_PROBLEM STATEMENT_:
Copy everything in the listing below from the line containing "Where should I click to: Click the import" down to the line containing "should pyautogui.click(x=358, y=260).", both included, and leave out every other line.

Item-finding records
== == ==

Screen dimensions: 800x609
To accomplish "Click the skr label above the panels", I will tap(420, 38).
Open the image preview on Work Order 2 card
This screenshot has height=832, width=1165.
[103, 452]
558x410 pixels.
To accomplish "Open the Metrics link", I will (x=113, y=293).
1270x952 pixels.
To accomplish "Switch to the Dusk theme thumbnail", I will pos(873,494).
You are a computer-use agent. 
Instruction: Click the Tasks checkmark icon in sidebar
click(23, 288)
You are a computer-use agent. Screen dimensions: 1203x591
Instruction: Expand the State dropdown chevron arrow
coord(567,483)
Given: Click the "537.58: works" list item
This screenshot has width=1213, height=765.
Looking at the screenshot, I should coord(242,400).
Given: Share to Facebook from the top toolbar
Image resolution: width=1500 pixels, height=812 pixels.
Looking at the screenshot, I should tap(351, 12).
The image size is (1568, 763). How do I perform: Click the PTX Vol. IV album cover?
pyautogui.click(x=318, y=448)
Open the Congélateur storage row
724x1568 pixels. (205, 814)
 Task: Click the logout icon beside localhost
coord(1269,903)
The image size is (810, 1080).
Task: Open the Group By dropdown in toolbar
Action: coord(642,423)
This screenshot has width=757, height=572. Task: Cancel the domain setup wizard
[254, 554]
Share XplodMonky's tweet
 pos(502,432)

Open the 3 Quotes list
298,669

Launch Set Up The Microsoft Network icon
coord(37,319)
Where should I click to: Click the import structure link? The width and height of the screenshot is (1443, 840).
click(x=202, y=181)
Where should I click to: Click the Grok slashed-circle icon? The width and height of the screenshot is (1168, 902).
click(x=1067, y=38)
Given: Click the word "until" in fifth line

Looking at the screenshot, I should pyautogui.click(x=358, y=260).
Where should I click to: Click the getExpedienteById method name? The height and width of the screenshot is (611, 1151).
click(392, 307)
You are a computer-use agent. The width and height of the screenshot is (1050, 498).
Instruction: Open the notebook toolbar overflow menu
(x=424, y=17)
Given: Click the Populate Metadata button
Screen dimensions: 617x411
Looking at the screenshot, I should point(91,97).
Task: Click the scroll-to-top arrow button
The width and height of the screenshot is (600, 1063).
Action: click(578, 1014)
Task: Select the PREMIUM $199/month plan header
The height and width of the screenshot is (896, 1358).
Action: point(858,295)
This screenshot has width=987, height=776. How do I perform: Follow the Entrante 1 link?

== == ==

_ANSWER TO THE EXERCISE_:
Where should I click to: Click the import structure link? The width and height of the screenshot is (1443, 840).
click(x=202, y=181)
Where should I click to: Click the Grok slashed-circle icon? The width and height of the screenshot is (1168, 902).
click(x=1067, y=38)
Given: Click the word "until" in fifth line

Looking at the screenshot, I should pyautogui.click(x=358, y=260).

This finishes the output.